Records provided:
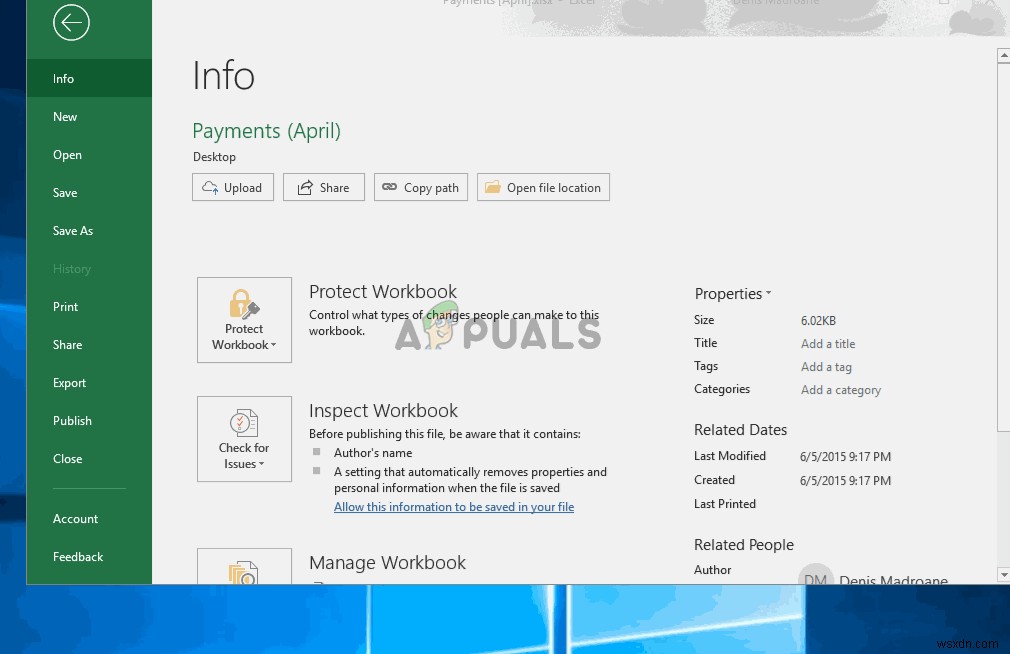This screenshot has height=654, width=1010.
Task: Click the back arrow to exit Backstage view
Action: click(x=71, y=22)
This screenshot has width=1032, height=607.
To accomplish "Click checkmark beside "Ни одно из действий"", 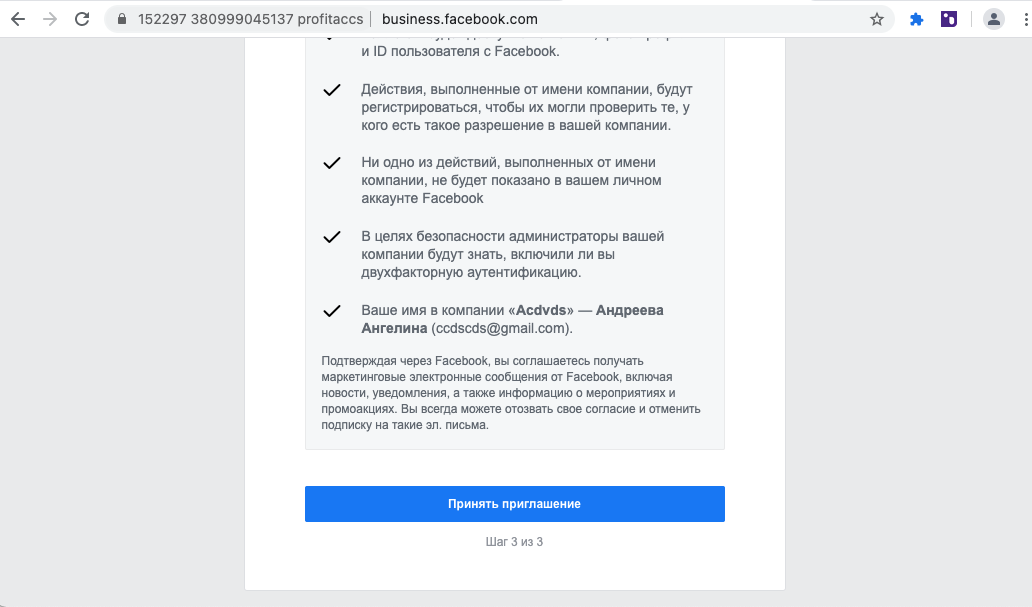I will [x=332, y=163].
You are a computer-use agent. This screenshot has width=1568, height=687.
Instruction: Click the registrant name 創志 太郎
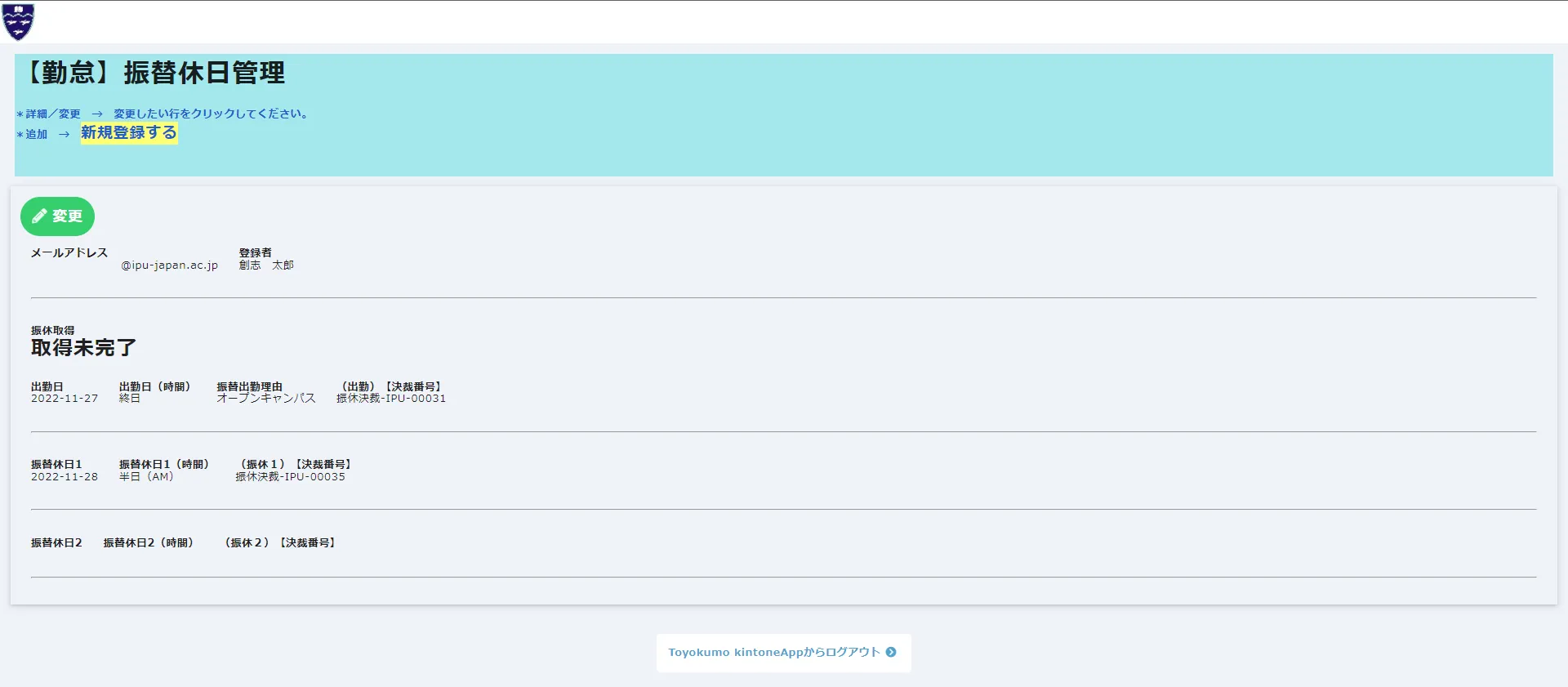[266, 265]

Task statement: Please copy, exactly as written, the lines from the one that contains "You are a computer-use" through the end of the records, both ends included. Do not include the pictures.

Answer to the exercise:
You are a computer-use agent. This screenshot has width=1568, height=687.
Instruction: Click the registrant name 創志 太郎
[266, 265]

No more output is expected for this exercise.